The Wildcats haven't known anything but disappointment for too long. Since 1946, only two of 10 Kentucky football coaches won more games than they lost. Paul "Bear" Bryant won 60 games in eight seasons from 1946 to '53, before he left for greater success at Texas A&M and then, of course, Alabama. Bill Curry lost twice as many games as he won during seven seasons at Kentucky. Hal Mumme twice led the Wildcats to a .500 finish in SEC play over four seasons, but then NCAA sanctions ran him out of town.

The Wildcats were even the butt of Spurrier's jokes -- after he arrived at South Carolina.
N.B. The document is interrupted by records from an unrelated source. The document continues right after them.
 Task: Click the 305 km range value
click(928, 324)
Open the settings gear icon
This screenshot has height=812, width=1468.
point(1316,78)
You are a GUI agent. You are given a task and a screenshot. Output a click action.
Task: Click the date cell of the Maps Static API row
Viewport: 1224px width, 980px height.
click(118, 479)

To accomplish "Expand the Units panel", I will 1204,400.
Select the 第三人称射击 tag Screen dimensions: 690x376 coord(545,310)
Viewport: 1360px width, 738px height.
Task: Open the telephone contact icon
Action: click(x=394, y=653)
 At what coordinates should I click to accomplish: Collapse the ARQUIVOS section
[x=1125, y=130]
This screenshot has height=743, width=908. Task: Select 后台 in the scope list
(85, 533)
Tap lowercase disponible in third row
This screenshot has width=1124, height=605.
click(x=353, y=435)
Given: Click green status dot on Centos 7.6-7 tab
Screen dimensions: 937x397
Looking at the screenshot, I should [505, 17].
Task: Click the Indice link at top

Before this season, Spurrier suggested the Gamecocks' season-ending win over rival Clemson last season didn't mean as much because the Tigers lost to Kentucky in the Gaylord Hotels Music City Bowl.

"We thought we did something big, beating Clemson -- then Kentucky beat them also," Spurrier said at the time.

Spurrier has never lost in 14 games against Kentucky.

"For all those long-suffering UK fans, I guess it would be [special to beat Spurrier]," Brooks said. "I've been hearing that from a lot of people."

Kentucky never had a chance to beat Spurrier -- or any other team of consequence -- in the recent past. Besides being the red-headed stepchild to Kentucky's ultra-successful basketball program, the football team also has battled recruiting and geographical disadvantages.

"Kentucky's a great place and they've got great fans," said Mumme, who's now the coach at New Mexico State. "I always thought every six to eight years, you could be good enough to challenge in the SEC and could probably go to a bowl game once every three or four years. I thought that was about as good as you could do."

Mumme said Kentucky's location -- it is the northernmost school in the 12-team SEC -- made recruiting more difficult. Mumme said there were usually five or six blue-chip recruits from high schools in Kentucky each year and as many as 10 in-state prospects who could become SEC starters.

"There aren't a lot of good players in Kentucky," Mumme said. "You've got to try to get those top guys and everybody else wants them, too. The best players in the state get recruited by everybody: the Big Ten schools, Notre Dame and Louisville. So you've got to go elsewhere to find players. When you go down to Georgia, Florida or Alabama to get players, those kids are driving by a bunch of SEC schools to come to your place. You really have to convince them you're going to do something different."

Brooks has done something different at Kentucky, mainly win games. But even Brooks, who led Oregon to the 1994 Rose Bowl and coached the St. Louis Rams for two years, labored through three consecutive losing seasons. Last year, the Wildcats finally turned the corner and finished 8-5.

"To be where we are, based on where we had to come from, I feel pretty good about it," Brooks said. "But if we want to continue to do what we'd like to do, we have to keep getting better."

Now Brooks has the Wildcats on the verge of unprecedented success. And perhaps no one saw it coming -- except Burton, of course.

"We believed it," Burton said. "But it's one thing to believe it and talk about it, and it's an entirely different thing to go out and do it. It's like a dream. If you dream about something, the only thing you can do is go out and put yourself in position to make it happen. We've got to go out and win games."

The Wildcats are nearly halfway there.